When you live in Cambria’s backcountry as I do, eating healthy should be a no-brainer. We have an orchard and a garden, plus wild mushrooms and miner’s lettuce. Since we have a long standing pact with the deer and wild turkeys to be good neighbors, they are safe. I’m not much interested in eating mouse, rat, bobcat, mountain lion, coyote, skunk, or bear meat, so that just leaves those dangerous trips to the market. Eat before you go is the first rule of grocery shopping if you expect your cart to have the good sense to gather only healthy items in its spin down the aisles.
Living so far from town, the idea of a gym membership seems pointless to me. It’s way too far to drive to make myself miserable when all I have to do is walk outside. Most of the land around here slants, either straight up or straight down. If I want to sweat and make my muscles cry out in alarm, all I have to do is take a walk. For a great cardio workout, it can’t be beat. What about weight lifting, you ask? We have trees for that. What? In old growth forests, the number of trees or huge limbs that come down each year is astounding. If I want to lift weights, and I’m not saying I do, I could lift trees and limbs for weeks just to clear away the old fellows that have fallen into the path of something — like a path.

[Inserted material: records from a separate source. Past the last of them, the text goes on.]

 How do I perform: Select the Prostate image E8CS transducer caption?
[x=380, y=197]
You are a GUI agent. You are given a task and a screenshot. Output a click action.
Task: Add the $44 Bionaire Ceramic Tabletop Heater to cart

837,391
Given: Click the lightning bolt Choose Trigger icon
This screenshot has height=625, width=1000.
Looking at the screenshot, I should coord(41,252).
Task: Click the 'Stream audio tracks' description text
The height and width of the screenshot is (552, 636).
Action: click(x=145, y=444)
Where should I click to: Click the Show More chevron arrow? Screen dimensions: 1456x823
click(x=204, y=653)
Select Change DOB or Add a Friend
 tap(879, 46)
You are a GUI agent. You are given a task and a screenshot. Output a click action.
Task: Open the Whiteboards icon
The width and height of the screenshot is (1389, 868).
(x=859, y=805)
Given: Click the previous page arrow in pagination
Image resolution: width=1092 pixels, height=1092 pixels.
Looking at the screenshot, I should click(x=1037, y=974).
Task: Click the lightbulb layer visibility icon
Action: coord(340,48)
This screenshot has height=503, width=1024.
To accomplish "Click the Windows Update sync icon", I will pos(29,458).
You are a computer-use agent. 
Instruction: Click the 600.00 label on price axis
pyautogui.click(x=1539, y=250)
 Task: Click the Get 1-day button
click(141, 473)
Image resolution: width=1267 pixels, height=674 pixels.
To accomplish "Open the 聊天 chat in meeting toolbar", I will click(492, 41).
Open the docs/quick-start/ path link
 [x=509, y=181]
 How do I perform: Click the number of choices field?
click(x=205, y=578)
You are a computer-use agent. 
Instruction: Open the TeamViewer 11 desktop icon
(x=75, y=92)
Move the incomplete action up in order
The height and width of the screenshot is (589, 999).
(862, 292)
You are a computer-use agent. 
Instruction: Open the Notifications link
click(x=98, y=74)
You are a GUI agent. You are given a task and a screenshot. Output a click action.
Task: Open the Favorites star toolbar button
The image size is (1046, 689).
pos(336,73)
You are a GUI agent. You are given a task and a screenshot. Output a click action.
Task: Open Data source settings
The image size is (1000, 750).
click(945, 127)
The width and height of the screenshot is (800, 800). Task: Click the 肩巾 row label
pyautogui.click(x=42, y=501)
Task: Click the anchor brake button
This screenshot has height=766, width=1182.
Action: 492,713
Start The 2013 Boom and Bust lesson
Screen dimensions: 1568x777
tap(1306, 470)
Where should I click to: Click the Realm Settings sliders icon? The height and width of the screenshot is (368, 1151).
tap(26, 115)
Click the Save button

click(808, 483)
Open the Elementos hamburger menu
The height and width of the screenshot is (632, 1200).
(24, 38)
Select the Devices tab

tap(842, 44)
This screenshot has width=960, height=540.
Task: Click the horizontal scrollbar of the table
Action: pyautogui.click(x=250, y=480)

I have to confess that I pretty much hate exercise — at least, the hard kind. I can walk for miles on the beach or on the boardwalk at Moonstone. Any place that’s flat is my kind of walking. Up here, I have to psych myself up for the task of hiking through tangled brush, walking into the inevitable tree branches I don’t see because I’m busy looking where my feet are trying to go, and hiking up hills so steep I have to hold onto branches to pull myself up. Personally, I find it exhausting and intimidating. But, I still do it — now and then — and feel rather pleased with myself when I manage to get home all in one piece and with my sense of humor intact.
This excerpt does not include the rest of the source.